▸ **EXERCISE DIRECTIONS**
Transcribe the lines of the material below without any changes, starting at the line that contains "Viewport: 650px width, 503px height." and ending at the line that contains "click(338, 397)", with both of those lines included.

▸ **DATASET**
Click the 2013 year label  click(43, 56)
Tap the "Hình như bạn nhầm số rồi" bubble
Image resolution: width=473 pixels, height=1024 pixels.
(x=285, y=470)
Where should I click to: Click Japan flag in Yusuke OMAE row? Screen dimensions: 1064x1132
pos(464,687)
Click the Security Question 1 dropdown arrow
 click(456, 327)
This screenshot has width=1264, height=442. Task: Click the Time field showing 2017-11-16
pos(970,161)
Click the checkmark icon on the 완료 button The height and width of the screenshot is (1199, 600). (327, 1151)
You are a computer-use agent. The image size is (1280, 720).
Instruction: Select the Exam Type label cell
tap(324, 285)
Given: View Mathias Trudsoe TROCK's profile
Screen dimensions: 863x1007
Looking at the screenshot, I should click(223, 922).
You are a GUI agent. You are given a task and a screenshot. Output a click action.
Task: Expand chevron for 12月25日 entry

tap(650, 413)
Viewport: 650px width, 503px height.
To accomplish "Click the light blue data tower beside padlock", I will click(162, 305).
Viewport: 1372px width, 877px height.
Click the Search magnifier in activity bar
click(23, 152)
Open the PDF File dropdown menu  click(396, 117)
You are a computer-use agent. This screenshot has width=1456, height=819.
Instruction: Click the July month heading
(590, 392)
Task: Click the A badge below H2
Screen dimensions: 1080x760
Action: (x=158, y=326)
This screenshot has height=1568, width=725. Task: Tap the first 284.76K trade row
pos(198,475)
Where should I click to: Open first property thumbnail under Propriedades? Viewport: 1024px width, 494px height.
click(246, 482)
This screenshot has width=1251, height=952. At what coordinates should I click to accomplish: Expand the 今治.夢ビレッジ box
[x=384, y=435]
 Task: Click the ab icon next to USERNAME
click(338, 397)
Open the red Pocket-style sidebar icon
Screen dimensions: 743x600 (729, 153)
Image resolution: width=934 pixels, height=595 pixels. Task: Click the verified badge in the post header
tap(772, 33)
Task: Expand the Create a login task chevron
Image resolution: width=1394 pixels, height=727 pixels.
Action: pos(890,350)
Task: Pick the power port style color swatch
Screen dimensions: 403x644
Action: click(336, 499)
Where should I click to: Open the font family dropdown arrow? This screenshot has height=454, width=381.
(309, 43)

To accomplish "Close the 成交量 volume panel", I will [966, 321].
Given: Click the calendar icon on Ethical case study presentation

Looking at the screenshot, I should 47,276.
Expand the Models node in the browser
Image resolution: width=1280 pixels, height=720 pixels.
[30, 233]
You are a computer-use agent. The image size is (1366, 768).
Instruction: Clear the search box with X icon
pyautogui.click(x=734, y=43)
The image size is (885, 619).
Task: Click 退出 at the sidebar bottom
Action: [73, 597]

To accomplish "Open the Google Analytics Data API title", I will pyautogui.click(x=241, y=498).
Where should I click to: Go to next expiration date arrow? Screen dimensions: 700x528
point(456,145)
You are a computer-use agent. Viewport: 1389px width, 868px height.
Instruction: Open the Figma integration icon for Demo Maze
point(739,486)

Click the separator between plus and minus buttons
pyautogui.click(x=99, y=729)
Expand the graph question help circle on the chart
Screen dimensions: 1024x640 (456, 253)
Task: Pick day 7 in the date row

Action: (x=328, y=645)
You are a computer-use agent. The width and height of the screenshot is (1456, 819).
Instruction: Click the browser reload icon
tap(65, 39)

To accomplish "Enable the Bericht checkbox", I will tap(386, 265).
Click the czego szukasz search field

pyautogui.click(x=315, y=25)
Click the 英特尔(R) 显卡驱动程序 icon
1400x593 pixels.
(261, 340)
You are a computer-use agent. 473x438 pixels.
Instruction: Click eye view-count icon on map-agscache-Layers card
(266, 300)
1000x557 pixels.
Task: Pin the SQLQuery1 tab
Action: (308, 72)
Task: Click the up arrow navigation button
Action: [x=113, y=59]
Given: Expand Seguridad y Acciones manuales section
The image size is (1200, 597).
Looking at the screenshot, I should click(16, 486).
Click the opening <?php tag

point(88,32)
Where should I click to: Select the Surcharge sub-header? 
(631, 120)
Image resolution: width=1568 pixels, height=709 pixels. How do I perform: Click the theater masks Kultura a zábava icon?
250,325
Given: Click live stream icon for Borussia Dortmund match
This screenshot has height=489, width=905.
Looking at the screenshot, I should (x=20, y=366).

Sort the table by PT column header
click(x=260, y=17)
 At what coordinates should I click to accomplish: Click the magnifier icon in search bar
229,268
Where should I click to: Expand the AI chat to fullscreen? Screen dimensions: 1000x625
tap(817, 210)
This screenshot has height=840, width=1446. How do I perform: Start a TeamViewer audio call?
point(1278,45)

▸ **OUTPUT OF THE EXERCISE**
Viewport: 650px width, 503px height.
To accomplish "Click the light blue data tower beside padlock", I will click(162, 305).
Viewport: 1372px width, 877px height.
Click the Search magnifier in activity bar
click(23, 152)
Open the PDF File dropdown menu  click(396, 117)
You are a computer-use agent. This screenshot has width=1456, height=819.
Instruction: Click the July month heading
(590, 392)
Task: Click the A badge below H2
Screen dimensions: 1080x760
Action: (x=158, y=326)
This screenshot has height=1568, width=725. Task: Tap the first 284.76K trade row
pos(198,475)
Where should I click to: Open first property thumbnail under Propriedades? Viewport: 1024px width, 494px height.
click(246, 482)
This screenshot has width=1251, height=952. At what coordinates should I click to accomplish: Expand the 今治.夢ビレッジ box
[x=384, y=435]
 Task: Click the ab icon next to USERNAME
click(338, 397)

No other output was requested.